Peri-implant marginal bone levels (MBLs) were evaluated on digital periapical radiographs (Digora Optime; Soredex/Orion Corporation, Helsinki, Finland) taken at implant placement, implant loading, and 5 years after implant placement. For standardization, a film holder-beam aiming device (Dentsply Rinn, Elgin, IL, USA) was applied according to the long cone paralleling technique. The radiographs were taken with the film placed parallel to the implant axis and the radiographic beam directed perpendicular to the implant . Customized positioners could not be used because of the retrospective character of the study. An image-analysis software (Digora for Windows, ver. 2.1; Soredex/Orion Corporation) was used to measure the linear distance between the implant platform and the most coronal level of the bone deemed to be in contact with the implant surface with an on‐screen cursor at 5× magnification.

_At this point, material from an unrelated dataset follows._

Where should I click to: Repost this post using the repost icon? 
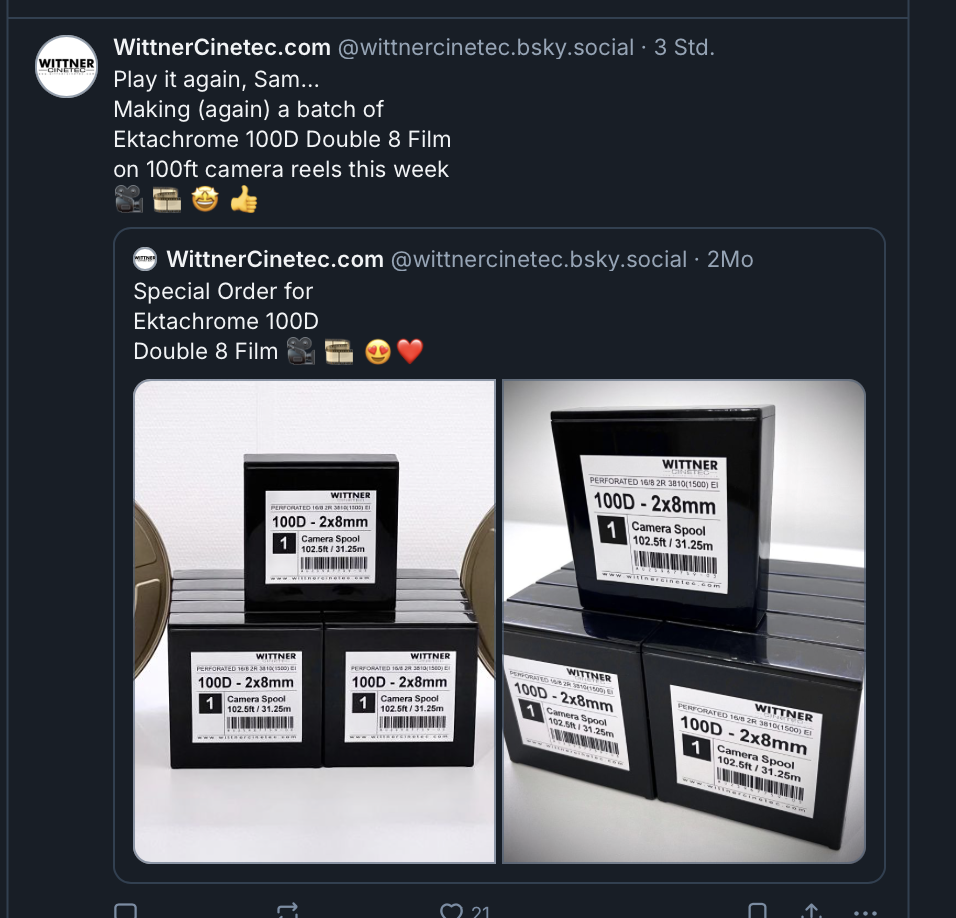coord(287,911)
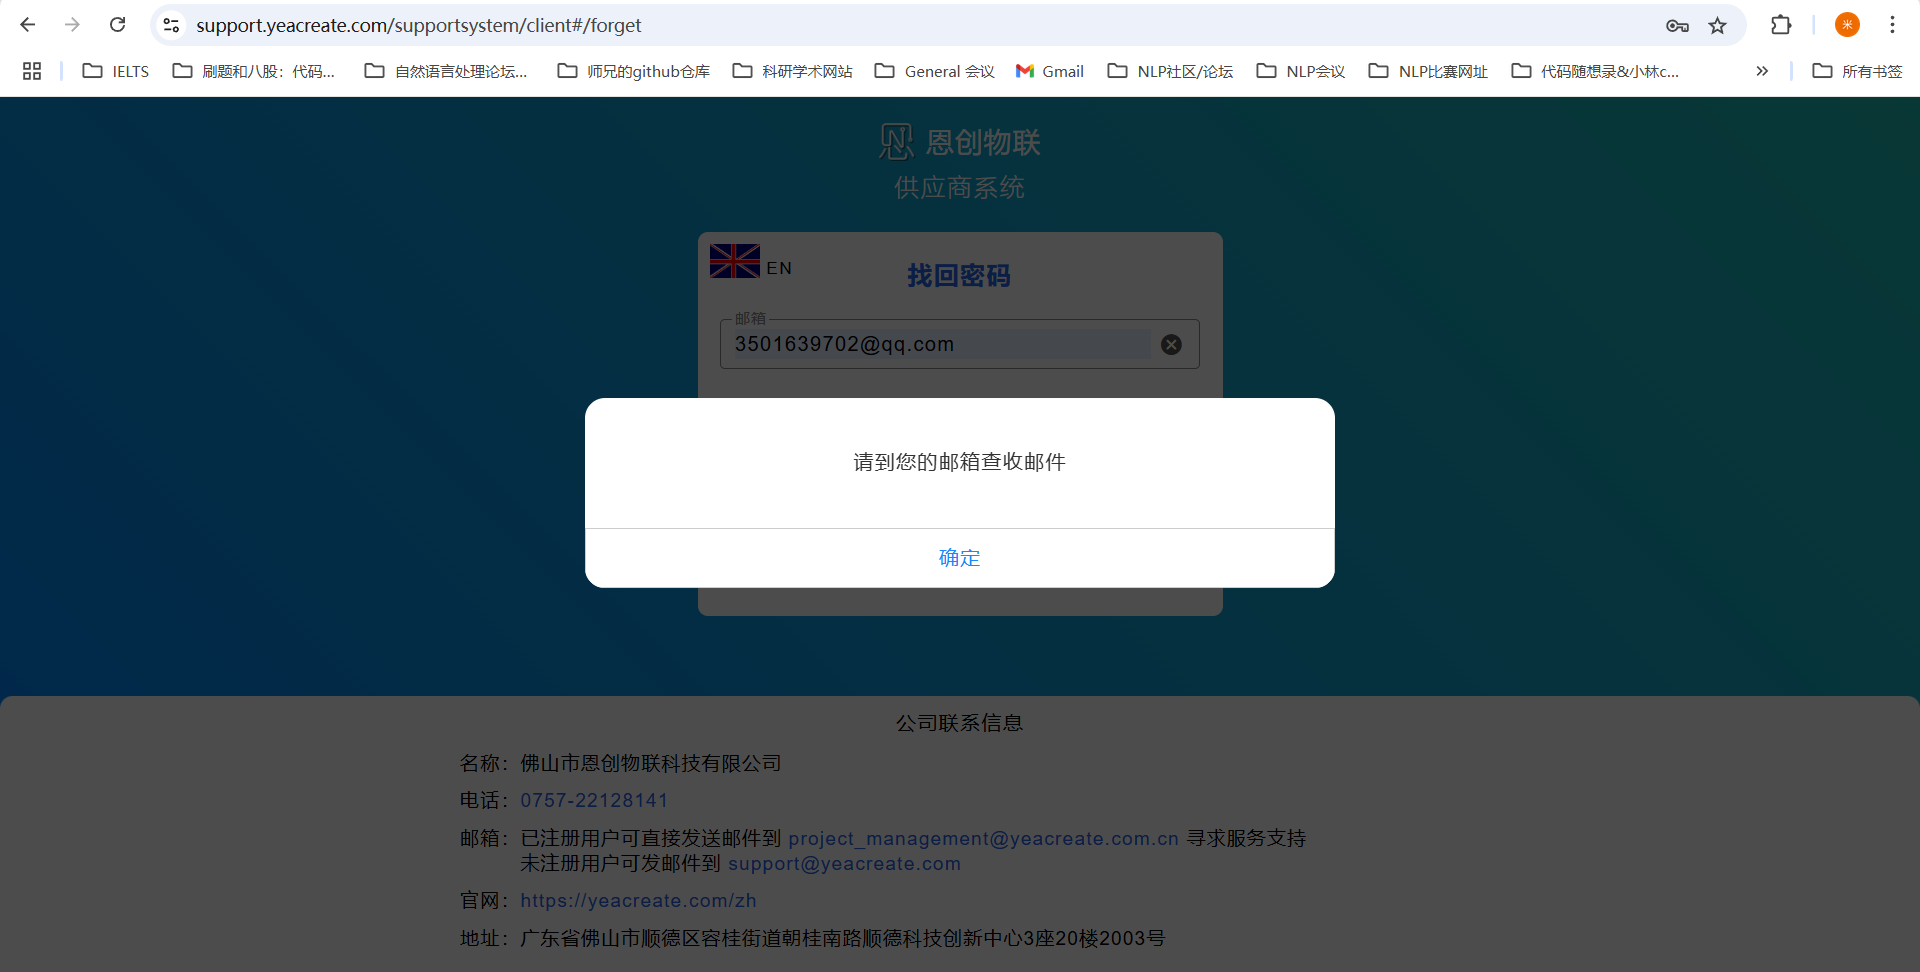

In cases where the implant platform was below the margin of the crestal bone, that is subcrestal, the value was considered as zero. To make calibrated measurements, an object of known size, the known diameter of the implant, was used. To adjust the measurements for any magnification error, the following equation was used to determine the correct MBLs: measured MBL × (actual implant diameter/measured implant diameter) . Relative mesial and distal bone height measurements were made to the nearest 0.01 mm and were averaged at a patient level. The change in MBL was calculated by subtracting the follow-up level from the baseline level at implant placement. Furthermore, at FPD placement, the crown/implant ratio was assessed for each implant, dividing the length of the restoration and the length of the implant. Radiographic measurements were performed by one experienced examiner (G.C.), who was calibrated and subjected to an intra-rater agreement test.

Statistical analysis

All data analyses were performed using a statistical software package (GraphPad InStat, GraphPad Software Inc., San Diego, CA, USA). Descriptive statistics were expressed as a frequency and percentage, and means and standard deviations, as appropriate. The patient was the statistical unit of the analyses. Differences in the proportion of patients with failures and complications were compared between the groups using Fisher’s exact test. The Friedman test was used to detect intra-group differences, and Mann-Whitney test was used to detect between-group differences in MBL values. The level of significance was set at 0.05 for all comparisons.